_Your instructions_: Please reproduce the lines from the one containing "You are a computer-use agent." through the end of the data below exactly as they stand, and omit all pictures.

[Records contained in a dataset]

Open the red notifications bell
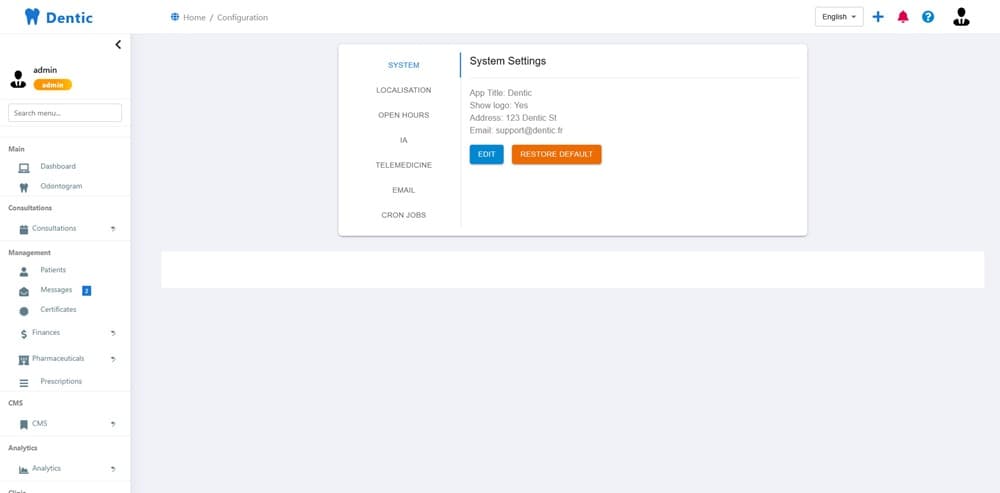[903, 17]
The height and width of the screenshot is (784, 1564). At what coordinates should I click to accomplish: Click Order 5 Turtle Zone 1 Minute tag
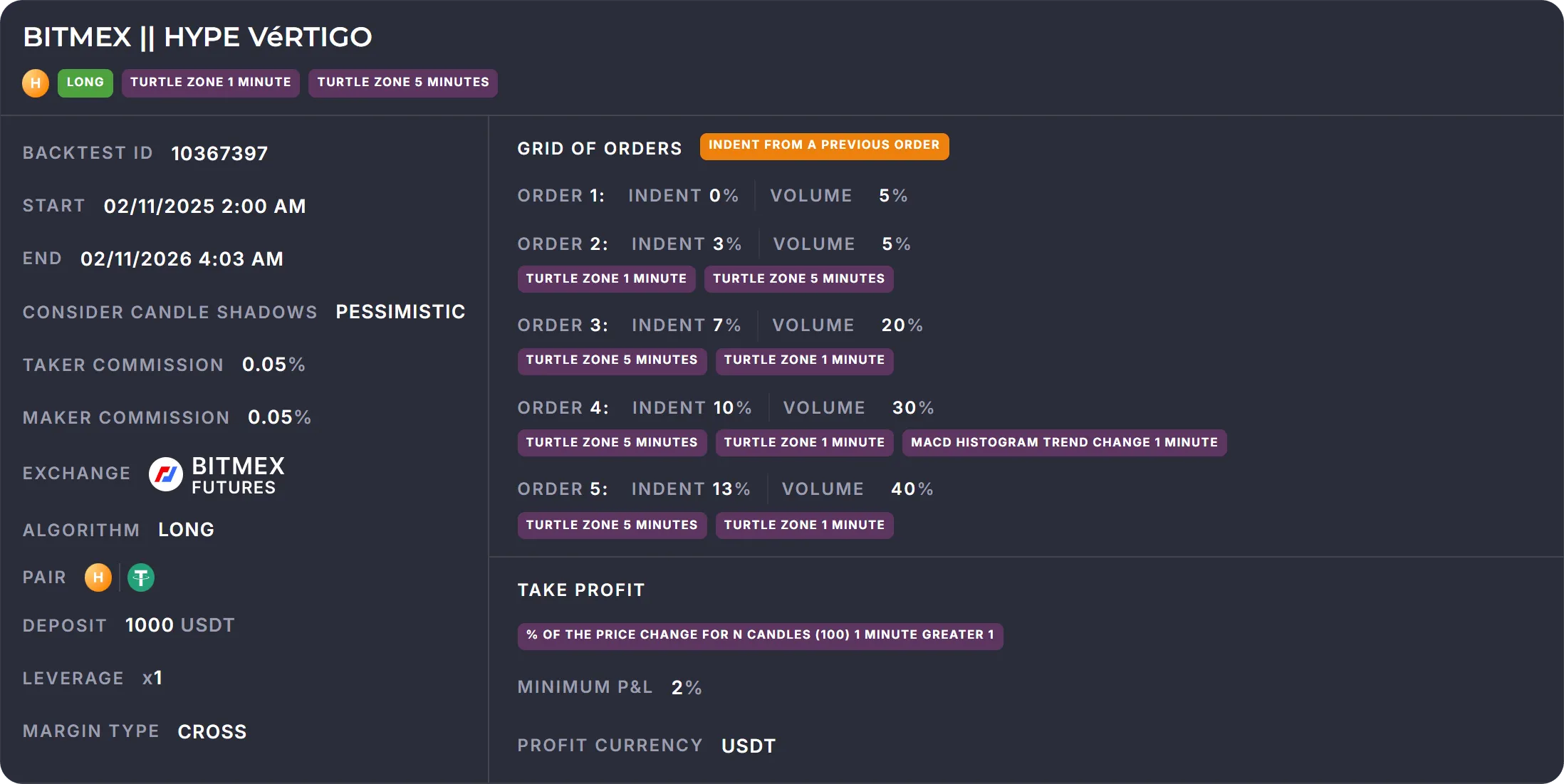click(x=804, y=526)
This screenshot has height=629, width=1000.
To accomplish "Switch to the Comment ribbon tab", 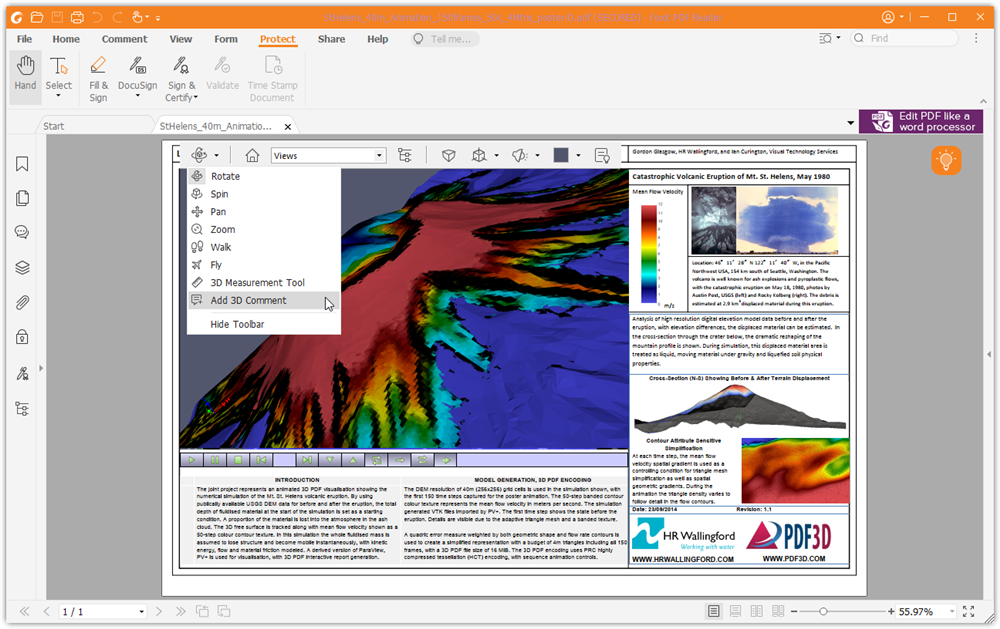I will (x=124, y=39).
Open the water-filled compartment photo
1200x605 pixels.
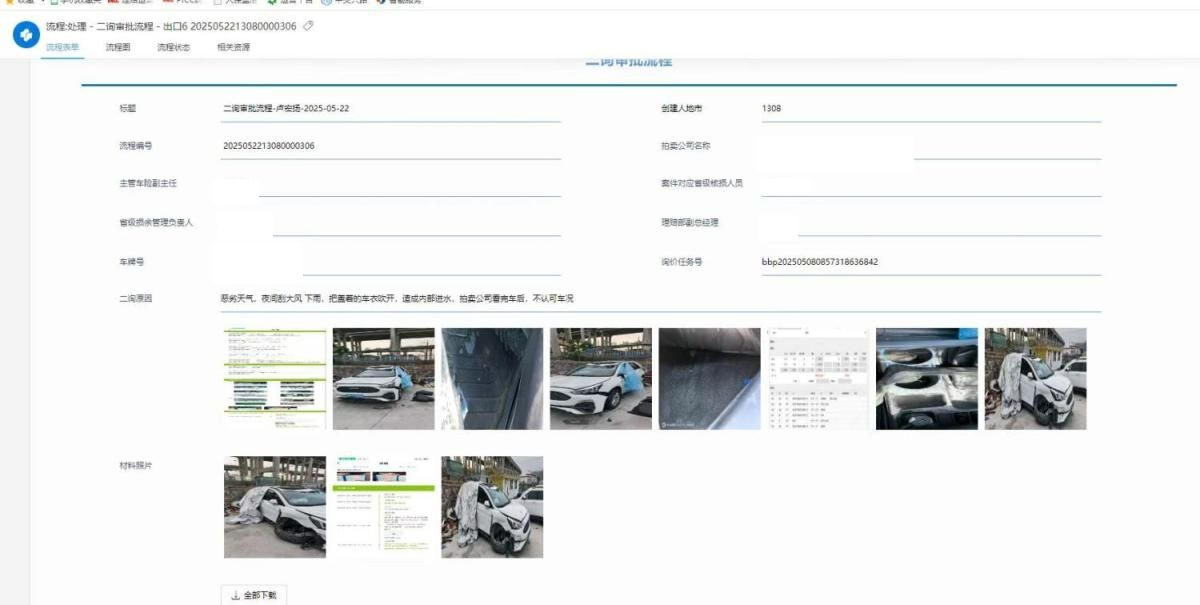927,379
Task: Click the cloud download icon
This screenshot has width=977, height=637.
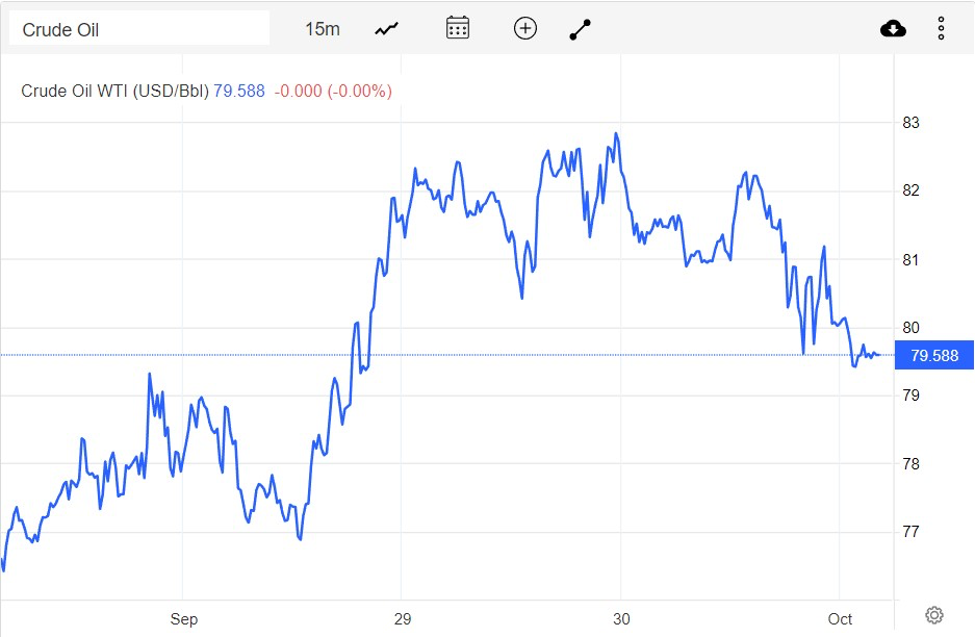Action: (x=893, y=29)
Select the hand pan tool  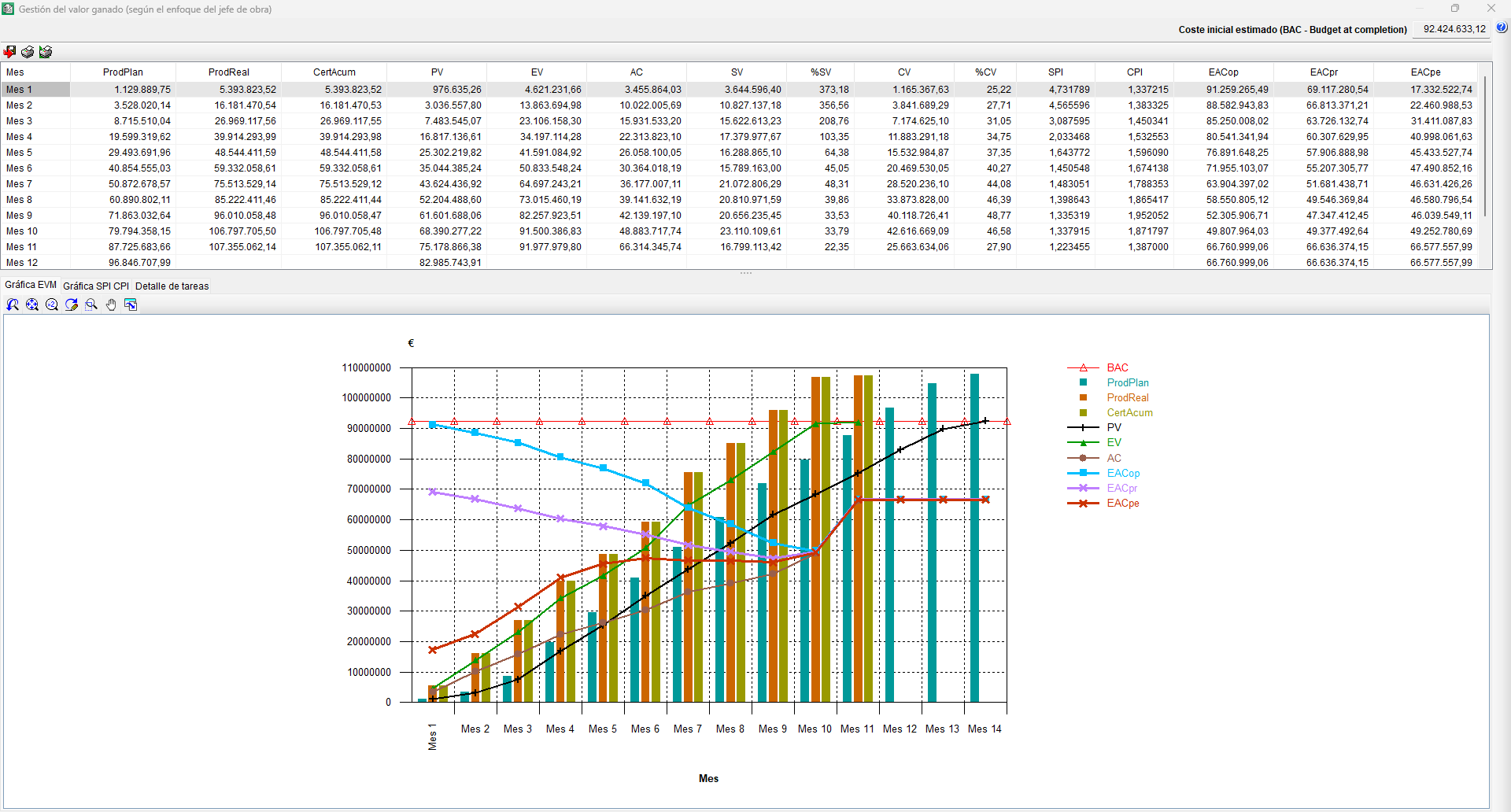point(111,305)
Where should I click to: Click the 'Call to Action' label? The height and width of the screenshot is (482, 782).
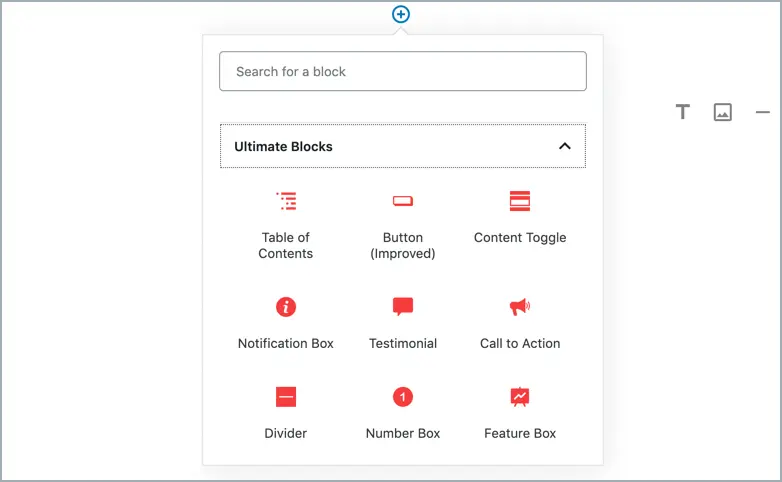tap(520, 343)
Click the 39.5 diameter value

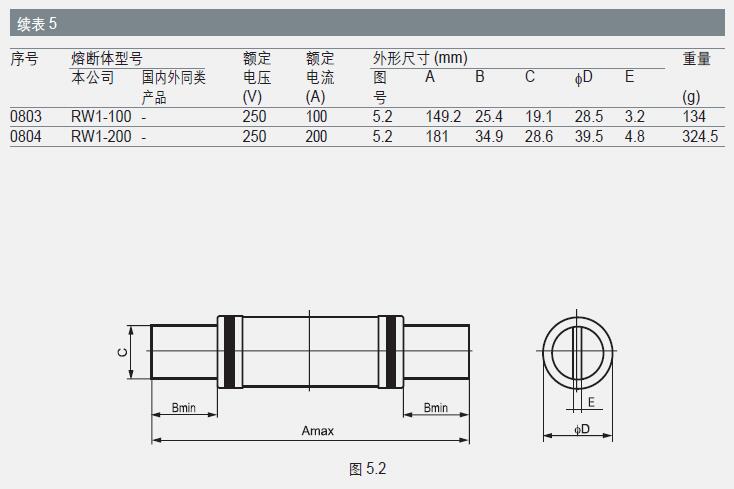coord(588,136)
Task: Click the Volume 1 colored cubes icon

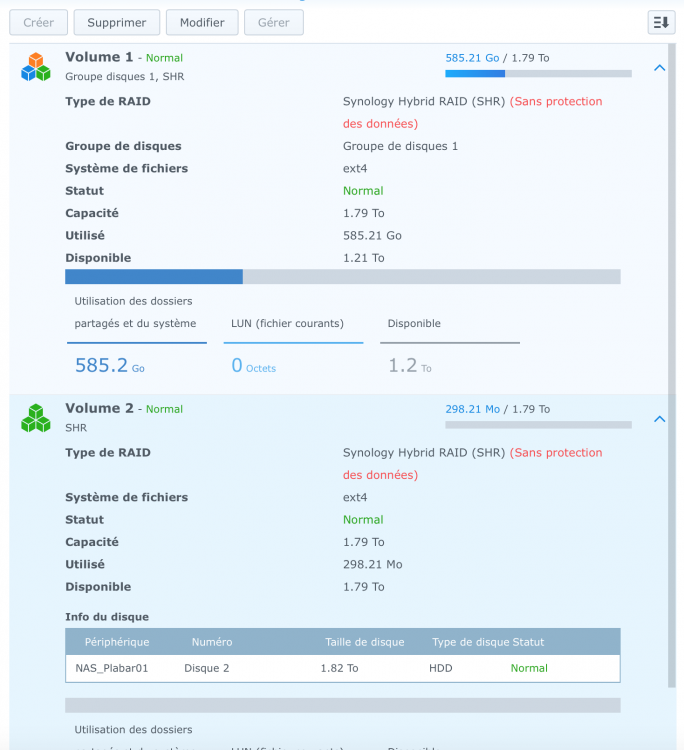Action: tap(36, 67)
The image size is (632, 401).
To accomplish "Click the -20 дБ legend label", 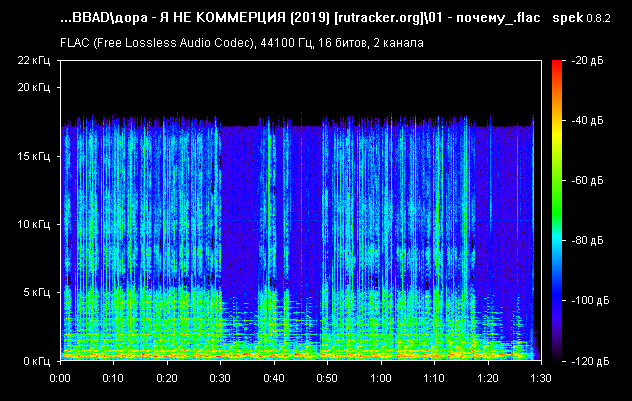I will tap(588, 60).
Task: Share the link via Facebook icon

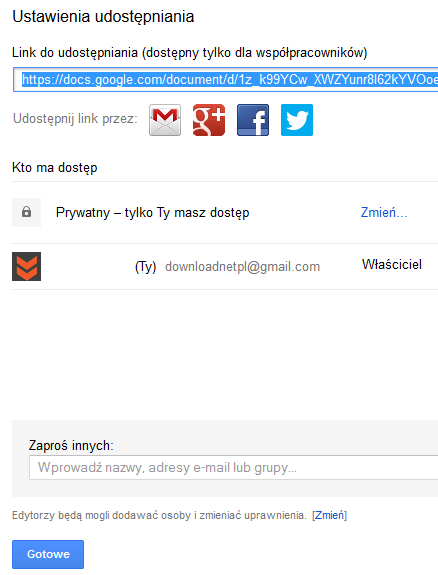Action: [x=253, y=120]
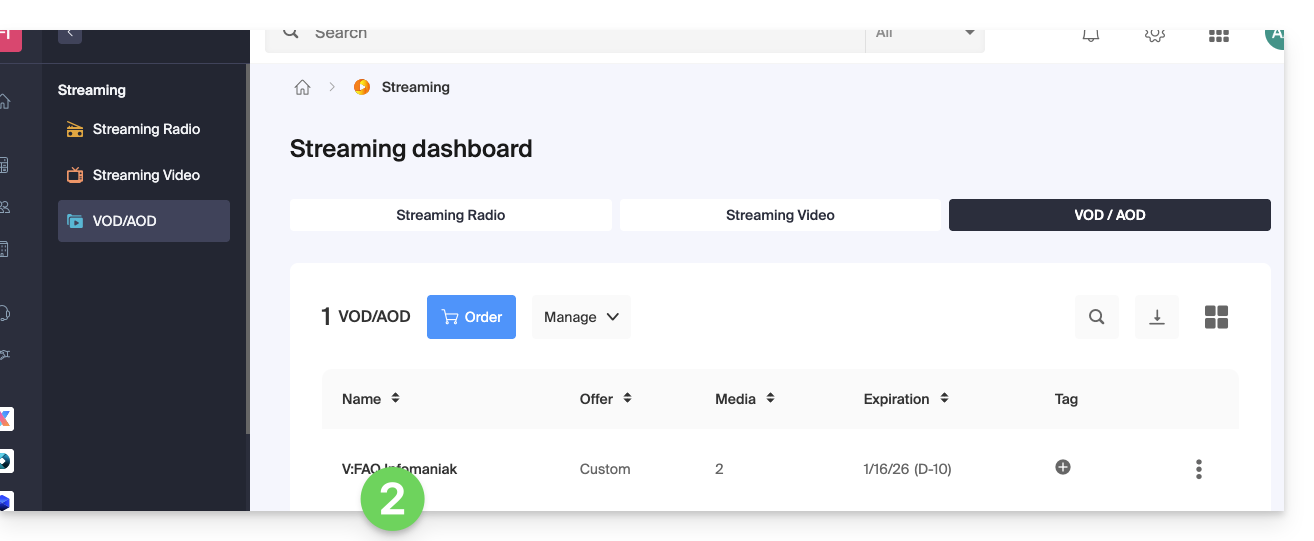The width and height of the screenshot is (1314, 541).
Task: Click the download export icon
Action: pos(1157,317)
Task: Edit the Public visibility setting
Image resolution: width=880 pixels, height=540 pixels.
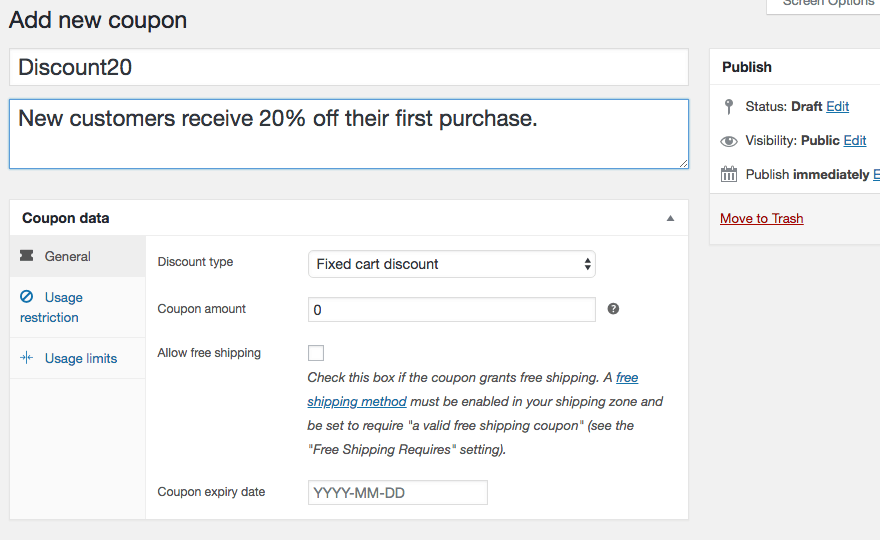Action: tap(854, 141)
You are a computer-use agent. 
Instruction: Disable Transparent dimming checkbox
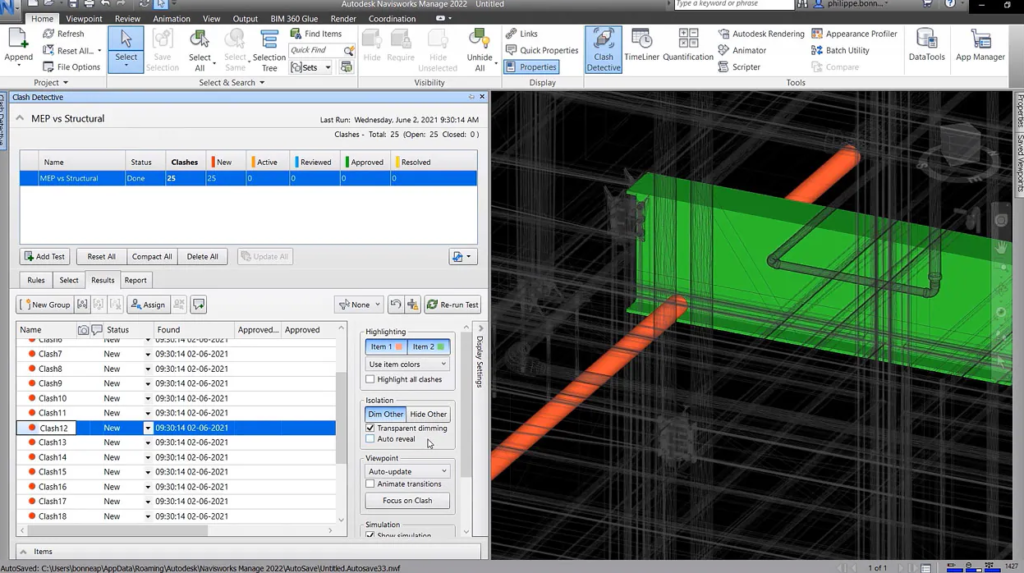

_Task answer_:
You are a computer-use agent. 
Instruction: Disable Transparent dimming checkbox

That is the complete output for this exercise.